Find the line with "This screenshot has width=390, height=326." and the line with "Go to the Dashboard" in the entries below; output exactly those two lines, every line between them, and no others.

Records from a data collection
════════════════════

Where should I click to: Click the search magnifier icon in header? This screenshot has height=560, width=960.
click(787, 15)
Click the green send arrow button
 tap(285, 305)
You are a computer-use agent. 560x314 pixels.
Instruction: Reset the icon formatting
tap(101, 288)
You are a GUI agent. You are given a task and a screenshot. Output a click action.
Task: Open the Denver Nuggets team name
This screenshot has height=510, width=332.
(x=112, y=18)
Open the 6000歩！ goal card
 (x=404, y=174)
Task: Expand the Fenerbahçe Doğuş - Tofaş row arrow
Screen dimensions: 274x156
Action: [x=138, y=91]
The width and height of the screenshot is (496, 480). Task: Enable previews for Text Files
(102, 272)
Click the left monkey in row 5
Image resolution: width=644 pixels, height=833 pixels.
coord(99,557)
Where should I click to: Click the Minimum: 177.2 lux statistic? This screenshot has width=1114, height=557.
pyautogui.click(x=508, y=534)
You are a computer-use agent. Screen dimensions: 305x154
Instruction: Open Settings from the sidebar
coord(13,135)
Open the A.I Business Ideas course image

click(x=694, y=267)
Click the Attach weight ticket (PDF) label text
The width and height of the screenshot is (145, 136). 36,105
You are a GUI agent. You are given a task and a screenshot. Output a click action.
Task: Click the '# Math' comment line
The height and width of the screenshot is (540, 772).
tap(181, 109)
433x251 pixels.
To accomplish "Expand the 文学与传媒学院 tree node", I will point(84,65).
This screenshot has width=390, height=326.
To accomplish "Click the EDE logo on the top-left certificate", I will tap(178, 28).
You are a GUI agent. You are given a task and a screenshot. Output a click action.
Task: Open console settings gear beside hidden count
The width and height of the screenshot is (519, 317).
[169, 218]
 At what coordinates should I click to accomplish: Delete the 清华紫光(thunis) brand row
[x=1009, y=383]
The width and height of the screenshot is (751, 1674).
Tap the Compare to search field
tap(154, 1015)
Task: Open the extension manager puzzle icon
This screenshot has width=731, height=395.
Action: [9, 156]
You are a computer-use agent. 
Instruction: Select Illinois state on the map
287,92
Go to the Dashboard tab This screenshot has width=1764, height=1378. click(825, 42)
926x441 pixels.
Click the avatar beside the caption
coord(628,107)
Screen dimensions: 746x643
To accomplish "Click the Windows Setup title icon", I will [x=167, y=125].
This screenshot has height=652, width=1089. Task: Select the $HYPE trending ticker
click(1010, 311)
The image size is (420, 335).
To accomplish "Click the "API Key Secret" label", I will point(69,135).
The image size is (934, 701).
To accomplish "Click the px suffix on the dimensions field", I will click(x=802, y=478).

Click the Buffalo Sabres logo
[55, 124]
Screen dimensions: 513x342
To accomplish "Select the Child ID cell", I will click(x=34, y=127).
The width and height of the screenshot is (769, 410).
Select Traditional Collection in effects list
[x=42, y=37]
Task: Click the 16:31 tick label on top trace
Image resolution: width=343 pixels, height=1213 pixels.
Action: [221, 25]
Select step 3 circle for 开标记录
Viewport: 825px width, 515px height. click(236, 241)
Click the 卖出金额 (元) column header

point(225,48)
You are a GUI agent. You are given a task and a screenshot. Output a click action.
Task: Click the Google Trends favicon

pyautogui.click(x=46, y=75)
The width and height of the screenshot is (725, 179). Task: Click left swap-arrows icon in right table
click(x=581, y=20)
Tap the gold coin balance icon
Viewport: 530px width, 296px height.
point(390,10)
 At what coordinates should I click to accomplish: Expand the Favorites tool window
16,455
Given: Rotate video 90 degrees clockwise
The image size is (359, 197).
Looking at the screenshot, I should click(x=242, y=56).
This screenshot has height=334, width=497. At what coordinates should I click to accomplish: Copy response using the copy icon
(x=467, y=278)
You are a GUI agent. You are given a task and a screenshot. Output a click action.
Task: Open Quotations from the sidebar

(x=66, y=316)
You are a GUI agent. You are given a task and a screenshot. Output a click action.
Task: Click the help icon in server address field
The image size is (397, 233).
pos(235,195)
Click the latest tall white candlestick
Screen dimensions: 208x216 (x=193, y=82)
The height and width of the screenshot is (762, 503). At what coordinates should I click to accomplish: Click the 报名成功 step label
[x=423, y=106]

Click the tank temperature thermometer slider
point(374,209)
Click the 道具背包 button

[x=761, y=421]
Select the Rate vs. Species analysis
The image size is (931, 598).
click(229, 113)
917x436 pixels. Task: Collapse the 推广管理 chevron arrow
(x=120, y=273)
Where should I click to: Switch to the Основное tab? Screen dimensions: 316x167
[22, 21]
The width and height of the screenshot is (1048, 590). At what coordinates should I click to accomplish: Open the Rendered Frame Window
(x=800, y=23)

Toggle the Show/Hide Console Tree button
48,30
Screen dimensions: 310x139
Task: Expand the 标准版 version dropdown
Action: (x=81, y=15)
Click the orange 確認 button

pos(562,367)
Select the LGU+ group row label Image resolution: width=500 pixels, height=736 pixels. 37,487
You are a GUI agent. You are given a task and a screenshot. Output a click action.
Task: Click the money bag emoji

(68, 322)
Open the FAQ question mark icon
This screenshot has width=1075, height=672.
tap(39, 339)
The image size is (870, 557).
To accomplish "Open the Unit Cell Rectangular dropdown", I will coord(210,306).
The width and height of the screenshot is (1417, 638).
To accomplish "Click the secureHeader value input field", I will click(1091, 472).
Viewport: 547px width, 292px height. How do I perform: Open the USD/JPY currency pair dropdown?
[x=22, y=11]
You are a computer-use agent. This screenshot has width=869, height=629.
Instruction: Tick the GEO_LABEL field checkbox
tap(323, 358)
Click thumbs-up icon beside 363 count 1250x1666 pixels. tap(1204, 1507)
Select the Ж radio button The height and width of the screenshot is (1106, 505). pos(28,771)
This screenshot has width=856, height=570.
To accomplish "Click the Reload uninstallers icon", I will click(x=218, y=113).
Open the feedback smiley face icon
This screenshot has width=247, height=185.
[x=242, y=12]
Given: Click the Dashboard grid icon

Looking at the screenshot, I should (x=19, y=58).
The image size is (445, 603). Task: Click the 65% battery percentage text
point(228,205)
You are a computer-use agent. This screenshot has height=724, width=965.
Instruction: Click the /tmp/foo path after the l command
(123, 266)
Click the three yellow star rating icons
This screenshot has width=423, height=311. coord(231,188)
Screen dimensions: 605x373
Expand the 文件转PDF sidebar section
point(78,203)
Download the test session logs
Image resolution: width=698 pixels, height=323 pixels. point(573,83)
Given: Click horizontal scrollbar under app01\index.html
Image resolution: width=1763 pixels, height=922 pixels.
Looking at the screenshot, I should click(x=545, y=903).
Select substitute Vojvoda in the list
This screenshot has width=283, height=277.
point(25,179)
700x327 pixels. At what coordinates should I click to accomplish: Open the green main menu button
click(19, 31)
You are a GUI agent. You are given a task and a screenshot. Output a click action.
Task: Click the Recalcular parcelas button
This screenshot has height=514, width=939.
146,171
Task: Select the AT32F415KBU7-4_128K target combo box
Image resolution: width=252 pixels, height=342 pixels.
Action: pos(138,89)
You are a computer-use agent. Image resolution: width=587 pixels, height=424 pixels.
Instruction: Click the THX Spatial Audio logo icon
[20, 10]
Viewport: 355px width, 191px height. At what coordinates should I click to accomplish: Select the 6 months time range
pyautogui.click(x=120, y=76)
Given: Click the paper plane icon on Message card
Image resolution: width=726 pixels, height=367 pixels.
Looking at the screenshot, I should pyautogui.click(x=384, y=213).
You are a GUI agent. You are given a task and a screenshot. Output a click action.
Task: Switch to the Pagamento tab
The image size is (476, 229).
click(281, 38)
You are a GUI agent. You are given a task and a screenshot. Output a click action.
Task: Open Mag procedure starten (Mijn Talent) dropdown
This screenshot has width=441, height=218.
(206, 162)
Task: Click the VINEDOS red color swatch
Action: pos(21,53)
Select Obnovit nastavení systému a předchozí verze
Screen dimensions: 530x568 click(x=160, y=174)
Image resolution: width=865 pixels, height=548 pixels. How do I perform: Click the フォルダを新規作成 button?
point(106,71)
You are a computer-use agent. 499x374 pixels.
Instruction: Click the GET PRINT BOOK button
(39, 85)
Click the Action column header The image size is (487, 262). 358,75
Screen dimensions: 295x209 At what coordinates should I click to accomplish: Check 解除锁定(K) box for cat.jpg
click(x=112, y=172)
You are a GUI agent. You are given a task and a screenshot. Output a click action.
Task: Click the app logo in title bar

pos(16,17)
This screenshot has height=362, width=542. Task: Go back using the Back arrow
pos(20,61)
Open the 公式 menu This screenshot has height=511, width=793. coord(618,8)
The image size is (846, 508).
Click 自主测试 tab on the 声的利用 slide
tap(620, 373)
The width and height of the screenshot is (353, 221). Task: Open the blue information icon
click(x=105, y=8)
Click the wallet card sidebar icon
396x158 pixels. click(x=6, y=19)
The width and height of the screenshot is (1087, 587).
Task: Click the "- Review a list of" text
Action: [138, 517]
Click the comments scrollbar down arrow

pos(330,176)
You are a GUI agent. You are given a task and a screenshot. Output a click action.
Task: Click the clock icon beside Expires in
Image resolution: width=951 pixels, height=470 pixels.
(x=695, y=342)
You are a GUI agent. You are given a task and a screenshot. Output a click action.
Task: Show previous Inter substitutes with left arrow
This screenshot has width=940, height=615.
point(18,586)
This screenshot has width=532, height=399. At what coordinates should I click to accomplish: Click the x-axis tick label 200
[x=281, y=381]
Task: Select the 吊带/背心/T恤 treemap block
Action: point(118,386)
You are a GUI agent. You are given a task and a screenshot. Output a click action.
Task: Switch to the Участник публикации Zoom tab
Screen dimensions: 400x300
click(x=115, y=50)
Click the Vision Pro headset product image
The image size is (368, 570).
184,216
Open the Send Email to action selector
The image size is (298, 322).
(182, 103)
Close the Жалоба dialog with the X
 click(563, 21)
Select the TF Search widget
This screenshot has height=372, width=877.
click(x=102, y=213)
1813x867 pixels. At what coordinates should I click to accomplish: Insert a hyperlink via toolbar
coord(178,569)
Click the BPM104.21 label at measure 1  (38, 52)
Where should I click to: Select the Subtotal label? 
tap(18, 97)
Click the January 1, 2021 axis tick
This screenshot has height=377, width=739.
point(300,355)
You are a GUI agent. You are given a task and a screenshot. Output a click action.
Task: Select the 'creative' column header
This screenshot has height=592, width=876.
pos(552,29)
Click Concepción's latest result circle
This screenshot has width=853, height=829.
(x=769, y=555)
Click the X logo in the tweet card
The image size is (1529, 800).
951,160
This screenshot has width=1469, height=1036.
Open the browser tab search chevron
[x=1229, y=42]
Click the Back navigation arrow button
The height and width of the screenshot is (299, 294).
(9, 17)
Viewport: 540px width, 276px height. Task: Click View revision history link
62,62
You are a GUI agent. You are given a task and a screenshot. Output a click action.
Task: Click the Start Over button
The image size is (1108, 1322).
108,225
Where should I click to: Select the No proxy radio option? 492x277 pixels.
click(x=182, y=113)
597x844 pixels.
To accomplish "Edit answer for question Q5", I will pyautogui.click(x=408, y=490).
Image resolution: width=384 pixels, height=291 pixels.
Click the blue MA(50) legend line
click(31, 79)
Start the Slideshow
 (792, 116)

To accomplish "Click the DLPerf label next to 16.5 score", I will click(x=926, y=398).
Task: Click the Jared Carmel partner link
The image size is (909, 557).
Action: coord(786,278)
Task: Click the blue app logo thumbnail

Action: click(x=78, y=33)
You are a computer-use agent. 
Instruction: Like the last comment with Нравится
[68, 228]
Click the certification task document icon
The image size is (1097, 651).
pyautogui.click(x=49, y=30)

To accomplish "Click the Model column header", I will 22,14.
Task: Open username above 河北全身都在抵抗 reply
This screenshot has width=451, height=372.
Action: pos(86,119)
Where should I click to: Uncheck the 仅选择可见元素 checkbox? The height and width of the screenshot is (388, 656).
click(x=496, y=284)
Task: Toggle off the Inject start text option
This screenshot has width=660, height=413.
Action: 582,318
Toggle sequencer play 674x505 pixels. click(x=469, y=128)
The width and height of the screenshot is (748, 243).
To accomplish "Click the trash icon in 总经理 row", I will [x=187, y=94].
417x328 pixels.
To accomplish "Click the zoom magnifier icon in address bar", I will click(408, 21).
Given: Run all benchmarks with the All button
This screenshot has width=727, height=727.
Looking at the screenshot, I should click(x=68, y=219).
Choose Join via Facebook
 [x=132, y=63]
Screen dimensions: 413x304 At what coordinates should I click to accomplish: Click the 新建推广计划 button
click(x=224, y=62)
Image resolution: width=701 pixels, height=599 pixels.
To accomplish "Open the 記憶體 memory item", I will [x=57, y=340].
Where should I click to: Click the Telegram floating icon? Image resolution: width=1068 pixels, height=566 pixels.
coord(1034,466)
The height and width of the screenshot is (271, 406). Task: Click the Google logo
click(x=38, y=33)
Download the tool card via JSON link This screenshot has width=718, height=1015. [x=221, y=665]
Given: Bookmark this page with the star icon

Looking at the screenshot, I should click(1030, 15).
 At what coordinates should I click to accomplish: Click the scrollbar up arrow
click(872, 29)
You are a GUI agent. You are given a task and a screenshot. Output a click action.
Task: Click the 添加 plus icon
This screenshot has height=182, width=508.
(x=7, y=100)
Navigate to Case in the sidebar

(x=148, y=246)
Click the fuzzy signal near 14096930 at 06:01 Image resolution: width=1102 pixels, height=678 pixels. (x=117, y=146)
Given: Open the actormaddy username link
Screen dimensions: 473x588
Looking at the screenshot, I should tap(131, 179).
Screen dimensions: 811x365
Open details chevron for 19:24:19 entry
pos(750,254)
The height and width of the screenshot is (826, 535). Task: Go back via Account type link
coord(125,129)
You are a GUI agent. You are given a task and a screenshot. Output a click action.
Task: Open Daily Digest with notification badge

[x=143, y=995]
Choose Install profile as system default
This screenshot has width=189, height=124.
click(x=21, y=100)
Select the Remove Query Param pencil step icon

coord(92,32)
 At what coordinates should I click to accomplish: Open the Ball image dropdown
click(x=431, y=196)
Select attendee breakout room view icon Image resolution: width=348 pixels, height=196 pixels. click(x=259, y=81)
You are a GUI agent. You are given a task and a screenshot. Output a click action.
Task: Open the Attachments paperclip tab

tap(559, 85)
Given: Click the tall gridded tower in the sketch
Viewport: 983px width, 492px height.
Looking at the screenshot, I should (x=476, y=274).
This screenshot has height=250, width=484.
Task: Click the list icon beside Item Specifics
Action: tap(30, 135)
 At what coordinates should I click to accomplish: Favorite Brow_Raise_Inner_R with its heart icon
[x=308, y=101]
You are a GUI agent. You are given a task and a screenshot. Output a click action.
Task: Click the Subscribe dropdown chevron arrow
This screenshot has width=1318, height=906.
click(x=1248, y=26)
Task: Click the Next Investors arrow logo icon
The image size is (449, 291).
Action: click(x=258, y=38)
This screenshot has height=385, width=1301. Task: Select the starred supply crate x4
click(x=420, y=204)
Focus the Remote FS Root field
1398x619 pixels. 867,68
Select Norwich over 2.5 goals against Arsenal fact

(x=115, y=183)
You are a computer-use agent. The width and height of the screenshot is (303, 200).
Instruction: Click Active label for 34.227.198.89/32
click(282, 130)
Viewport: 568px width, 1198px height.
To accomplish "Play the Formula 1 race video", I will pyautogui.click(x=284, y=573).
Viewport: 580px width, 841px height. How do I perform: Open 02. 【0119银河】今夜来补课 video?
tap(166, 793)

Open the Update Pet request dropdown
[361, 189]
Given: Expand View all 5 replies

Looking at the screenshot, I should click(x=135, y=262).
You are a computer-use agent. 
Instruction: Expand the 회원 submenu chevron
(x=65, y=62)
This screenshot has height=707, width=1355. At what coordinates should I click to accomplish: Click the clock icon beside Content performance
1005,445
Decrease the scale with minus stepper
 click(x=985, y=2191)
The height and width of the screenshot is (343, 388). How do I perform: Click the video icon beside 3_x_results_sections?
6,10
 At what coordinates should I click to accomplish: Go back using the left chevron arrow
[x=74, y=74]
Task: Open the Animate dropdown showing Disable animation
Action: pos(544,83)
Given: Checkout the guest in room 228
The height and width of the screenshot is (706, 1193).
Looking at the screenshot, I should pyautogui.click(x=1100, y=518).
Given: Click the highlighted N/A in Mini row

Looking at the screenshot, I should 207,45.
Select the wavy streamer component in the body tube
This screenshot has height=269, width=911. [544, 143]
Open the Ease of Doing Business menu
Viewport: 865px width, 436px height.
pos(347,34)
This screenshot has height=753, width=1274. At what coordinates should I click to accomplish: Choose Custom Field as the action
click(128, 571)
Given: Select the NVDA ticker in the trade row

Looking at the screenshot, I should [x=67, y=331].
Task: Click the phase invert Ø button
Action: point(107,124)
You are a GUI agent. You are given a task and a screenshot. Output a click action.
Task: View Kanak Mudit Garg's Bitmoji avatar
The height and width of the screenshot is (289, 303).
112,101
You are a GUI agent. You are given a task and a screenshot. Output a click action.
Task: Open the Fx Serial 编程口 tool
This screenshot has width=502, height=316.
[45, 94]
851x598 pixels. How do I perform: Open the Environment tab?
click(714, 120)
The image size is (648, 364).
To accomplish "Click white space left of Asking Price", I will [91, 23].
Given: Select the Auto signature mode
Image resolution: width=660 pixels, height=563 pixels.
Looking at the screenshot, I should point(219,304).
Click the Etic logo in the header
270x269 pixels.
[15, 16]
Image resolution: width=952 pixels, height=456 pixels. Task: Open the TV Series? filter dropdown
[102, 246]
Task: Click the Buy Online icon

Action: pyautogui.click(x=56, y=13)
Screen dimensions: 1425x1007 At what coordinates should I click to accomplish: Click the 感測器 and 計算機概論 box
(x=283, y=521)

════════════════════

YOUR SOLUTION
This screenshot has width=390, height=326.
To accomplish "Click the EDE logo on the top-left certificate", I will tap(178, 28).
You are a GUI agent. You are given a task and a screenshot. Output a click action.
Task: Open console settings gear beside hidden count
The width and height of the screenshot is (519, 317).
[169, 218]
 At what coordinates should I click to accomplish: Delete the 清华紫光(thunis) brand row
[x=1009, y=383]
The width and height of the screenshot is (751, 1674).
Tap the Compare to search field
tap(154, 1015)
Task: Open the extension manager puzzle icon
This screenshot has width=731, height=395.
Action: [9, 156]
You are a computer-use agent. 
Instruction: Select Illinois state on the map
287,92
Go to the Dashboard tab This screenshot has width=1764, height=1378. click(825, 42)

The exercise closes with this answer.